### What you need to do
Copy out the lines below word for word, from the line with "Given: Open the Debug mode panel icon" to the line with "pyautogui.click(x=10, y=55)".
■ ■ ■ ■ ■
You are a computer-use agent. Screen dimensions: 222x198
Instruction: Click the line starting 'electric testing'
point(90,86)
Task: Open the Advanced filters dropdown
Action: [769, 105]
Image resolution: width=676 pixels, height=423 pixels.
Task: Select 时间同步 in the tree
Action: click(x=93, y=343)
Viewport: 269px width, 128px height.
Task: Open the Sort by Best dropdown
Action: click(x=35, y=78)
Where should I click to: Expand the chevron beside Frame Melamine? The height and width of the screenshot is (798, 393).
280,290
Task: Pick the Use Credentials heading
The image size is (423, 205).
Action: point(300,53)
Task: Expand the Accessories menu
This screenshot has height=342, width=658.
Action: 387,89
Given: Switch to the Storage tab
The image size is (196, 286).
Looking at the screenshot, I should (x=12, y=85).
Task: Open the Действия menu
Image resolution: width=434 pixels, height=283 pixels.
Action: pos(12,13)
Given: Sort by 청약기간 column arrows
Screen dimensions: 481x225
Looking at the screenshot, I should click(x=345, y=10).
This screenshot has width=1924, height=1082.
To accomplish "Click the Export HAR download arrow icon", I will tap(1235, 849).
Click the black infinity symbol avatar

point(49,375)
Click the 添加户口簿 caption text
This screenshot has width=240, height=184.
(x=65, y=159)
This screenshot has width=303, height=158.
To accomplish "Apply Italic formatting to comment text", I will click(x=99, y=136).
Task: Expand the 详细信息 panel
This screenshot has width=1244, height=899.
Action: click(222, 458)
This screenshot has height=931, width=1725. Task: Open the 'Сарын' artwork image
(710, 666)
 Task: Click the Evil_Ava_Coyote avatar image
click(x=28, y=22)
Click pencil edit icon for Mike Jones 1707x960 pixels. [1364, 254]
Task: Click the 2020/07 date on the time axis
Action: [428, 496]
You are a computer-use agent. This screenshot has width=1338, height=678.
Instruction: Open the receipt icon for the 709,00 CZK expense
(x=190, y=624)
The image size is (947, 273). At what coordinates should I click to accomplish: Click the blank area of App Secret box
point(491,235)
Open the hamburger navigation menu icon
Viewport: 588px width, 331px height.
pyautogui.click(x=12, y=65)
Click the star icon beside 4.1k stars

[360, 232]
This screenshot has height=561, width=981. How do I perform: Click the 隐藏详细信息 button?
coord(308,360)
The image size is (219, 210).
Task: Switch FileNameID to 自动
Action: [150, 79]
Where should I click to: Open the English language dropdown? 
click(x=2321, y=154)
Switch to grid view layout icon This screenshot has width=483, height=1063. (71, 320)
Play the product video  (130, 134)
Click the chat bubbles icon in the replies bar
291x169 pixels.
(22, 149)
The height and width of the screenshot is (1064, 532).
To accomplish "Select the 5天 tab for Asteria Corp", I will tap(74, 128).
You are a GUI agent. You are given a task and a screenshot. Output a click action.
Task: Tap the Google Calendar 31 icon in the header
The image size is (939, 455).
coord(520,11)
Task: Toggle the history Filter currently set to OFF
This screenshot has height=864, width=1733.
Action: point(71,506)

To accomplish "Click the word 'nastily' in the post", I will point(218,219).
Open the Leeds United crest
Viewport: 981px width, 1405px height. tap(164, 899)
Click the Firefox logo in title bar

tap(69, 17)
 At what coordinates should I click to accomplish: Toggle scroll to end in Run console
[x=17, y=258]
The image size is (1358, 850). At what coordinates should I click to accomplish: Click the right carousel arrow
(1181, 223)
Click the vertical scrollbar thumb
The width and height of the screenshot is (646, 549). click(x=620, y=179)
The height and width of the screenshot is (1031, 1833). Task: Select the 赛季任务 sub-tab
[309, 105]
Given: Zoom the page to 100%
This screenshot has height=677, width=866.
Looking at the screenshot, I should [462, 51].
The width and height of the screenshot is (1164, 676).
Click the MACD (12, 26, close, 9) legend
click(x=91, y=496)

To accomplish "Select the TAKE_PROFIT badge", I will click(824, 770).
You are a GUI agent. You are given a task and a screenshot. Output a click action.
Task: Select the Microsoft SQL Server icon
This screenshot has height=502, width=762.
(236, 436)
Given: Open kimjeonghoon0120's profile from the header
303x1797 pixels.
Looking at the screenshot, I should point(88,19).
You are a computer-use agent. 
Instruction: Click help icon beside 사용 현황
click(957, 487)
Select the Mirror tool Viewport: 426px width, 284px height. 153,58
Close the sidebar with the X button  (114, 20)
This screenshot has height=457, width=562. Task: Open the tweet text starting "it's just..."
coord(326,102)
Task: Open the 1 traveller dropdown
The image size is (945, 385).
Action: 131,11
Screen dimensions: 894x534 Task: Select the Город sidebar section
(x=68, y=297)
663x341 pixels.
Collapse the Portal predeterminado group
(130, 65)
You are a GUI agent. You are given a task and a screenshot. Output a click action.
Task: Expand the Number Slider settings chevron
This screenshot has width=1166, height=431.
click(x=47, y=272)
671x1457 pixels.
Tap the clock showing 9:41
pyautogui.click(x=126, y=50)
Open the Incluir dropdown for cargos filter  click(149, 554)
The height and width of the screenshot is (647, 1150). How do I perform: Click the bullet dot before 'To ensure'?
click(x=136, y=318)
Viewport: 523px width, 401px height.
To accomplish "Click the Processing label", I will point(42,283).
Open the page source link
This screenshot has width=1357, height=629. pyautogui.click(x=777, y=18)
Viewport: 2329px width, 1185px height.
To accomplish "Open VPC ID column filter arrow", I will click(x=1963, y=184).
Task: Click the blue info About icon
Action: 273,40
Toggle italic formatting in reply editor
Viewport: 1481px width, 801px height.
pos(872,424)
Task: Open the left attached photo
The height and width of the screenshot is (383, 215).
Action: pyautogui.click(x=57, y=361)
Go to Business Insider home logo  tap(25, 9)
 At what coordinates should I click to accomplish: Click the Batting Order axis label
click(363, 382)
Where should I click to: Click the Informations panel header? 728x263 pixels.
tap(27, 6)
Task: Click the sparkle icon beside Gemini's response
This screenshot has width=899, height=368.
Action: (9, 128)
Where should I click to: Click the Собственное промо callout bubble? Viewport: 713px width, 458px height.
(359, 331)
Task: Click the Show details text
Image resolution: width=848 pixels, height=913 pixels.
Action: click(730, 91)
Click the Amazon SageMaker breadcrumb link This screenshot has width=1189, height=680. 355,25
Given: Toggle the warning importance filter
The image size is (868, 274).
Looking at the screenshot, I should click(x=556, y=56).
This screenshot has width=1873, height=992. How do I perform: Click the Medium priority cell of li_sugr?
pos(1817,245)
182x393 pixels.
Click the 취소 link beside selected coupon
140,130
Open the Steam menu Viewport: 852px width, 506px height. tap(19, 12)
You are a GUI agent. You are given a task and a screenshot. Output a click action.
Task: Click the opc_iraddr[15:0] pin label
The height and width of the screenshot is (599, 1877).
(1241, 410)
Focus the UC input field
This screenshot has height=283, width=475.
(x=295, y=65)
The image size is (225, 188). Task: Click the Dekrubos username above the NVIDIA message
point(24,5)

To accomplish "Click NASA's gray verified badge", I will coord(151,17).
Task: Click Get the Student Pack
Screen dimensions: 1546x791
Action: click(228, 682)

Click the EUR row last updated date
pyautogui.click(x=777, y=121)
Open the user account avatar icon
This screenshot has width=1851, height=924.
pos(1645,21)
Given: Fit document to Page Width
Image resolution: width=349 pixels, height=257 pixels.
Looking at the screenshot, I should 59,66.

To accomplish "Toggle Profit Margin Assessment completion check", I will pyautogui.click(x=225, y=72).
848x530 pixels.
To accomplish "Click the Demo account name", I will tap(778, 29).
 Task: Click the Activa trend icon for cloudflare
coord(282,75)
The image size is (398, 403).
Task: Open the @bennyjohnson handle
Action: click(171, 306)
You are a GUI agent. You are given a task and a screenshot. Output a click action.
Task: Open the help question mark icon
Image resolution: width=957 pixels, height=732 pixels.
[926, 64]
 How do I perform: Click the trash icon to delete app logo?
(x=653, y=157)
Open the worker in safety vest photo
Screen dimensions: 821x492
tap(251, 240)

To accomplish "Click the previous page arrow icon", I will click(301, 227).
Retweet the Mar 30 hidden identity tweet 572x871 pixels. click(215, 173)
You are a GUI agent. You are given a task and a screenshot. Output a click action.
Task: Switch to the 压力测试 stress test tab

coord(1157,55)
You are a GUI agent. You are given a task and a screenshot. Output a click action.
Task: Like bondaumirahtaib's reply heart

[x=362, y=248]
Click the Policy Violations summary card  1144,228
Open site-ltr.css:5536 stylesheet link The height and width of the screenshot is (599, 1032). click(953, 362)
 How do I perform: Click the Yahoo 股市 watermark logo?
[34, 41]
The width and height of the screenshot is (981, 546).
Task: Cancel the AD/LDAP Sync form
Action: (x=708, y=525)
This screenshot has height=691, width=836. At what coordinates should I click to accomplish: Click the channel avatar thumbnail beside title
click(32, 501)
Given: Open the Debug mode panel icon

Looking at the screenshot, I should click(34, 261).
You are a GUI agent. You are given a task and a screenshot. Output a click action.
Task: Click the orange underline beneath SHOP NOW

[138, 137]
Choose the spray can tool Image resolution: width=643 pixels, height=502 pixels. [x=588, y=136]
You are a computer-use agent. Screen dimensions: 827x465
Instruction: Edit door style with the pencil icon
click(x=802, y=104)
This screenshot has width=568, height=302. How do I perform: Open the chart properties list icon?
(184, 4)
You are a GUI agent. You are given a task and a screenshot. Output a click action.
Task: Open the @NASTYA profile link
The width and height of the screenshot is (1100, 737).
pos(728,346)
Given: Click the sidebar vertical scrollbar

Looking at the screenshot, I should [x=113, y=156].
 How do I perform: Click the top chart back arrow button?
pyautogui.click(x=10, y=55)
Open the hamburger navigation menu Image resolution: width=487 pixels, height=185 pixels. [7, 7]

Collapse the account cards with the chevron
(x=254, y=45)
■ ■ ■ ■ ■
### Full answer
Given: Open the Debug mode panel icon

Looking at the screenshot, I should click(34, 261).
You are a GUI agent. You are given a task and a screenshot. Output a click action.
Task: Click the orange underline beneath SHOP NOW

[138, 137]
Choose the spray can tool Image resolution: width=643 pixels, height=502 pixels. [x=588, y=136]
You are a computer-use agent. Screen dimensions: 827x465
Instruction: Edit door style with the pencil icon
click(x=802, y=104)
This screenshot has width=568, height=302. How do I perform: Open the chart properties list icon?
(184, 4)
You are a GUI agent. You are given a task and a screenshot. Output a click action.
Task: Open the @NASTYA profile link
The width and height of the screenshot is (1100, 737).
pos(728,346)
Given: Click the sidebar vertical scrollbar

Looking at the screenshot, I should [x=113, y=156].
 How do I perform: Click the top chart back arrow button?
pyautogui.click(x=10, y=55)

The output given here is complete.